Let
- $T>0$
- $d\in\mathbb N$
- $\Omega\subseteq\mathbb R^d$ be bounded and open and $\partial\Omega$ be Lipschitz
- $Q:=(0,T)\times\Omega$
I'm reading Navier-Stokes Equations: Theory and Numerical Analysis by Roger Temam. The author states that if $u\in C^2(\overline Q,\mathbb R^d)$ is a classical solution of the Navier-Stokes equation, then it would be obvious that $$\tilde u(t):=u(t,\;\cdot\;)\;\;\;\text{for }t\in(0,T)$$ belongs to $L^2((0,T),V)$, where $V$ is a (special) closed subspace of $H_0^1(\Omega,\mathbb R^d)$.

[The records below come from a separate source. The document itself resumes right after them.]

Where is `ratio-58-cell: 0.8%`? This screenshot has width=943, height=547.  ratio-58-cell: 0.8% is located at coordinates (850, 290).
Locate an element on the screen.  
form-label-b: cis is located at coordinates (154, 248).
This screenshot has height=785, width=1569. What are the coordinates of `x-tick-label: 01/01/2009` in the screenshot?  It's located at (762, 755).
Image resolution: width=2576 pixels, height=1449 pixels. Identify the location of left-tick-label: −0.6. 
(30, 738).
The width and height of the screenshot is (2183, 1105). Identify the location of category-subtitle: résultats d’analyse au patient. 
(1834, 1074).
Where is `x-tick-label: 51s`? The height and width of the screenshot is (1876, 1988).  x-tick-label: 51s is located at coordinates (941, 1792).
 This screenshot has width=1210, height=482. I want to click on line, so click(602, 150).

Maybe it's cause I don't understand the definition of $C^2(\overline Q,\mathbb R^d)$, but I don't even understand why $\tilde u$ takes values in $V$.
So, how can we prove the claim?
$u$ is continuously differentiable on a bounded set, presumably required to zero on the boundary, by assumption, so it is obvious that $u$ is in $L^2$, its derivative is in $L^2$, and it is zero on the boundary. That the divergence of $u$ is zero is a part of the NSE. So $u(t)$ is in $V$ for all $t$. The fact that it is in $L^2(0,T;V)$ can be found with some simple calculus.
$$u_t + (u\cdot \nabla) u -\Delta u+\nabla p=0 $$
$$\frac{1}{2}\frac{d}{dt}\int |u|^2 \,dx + \int(u\cdot \nabla) u\cdot u\,dx +\int|\nabla u|^2dx=0 $$
Then integrating in time you get that $||\nabla u||_{L^2}$ is in $L^2(0,T)$.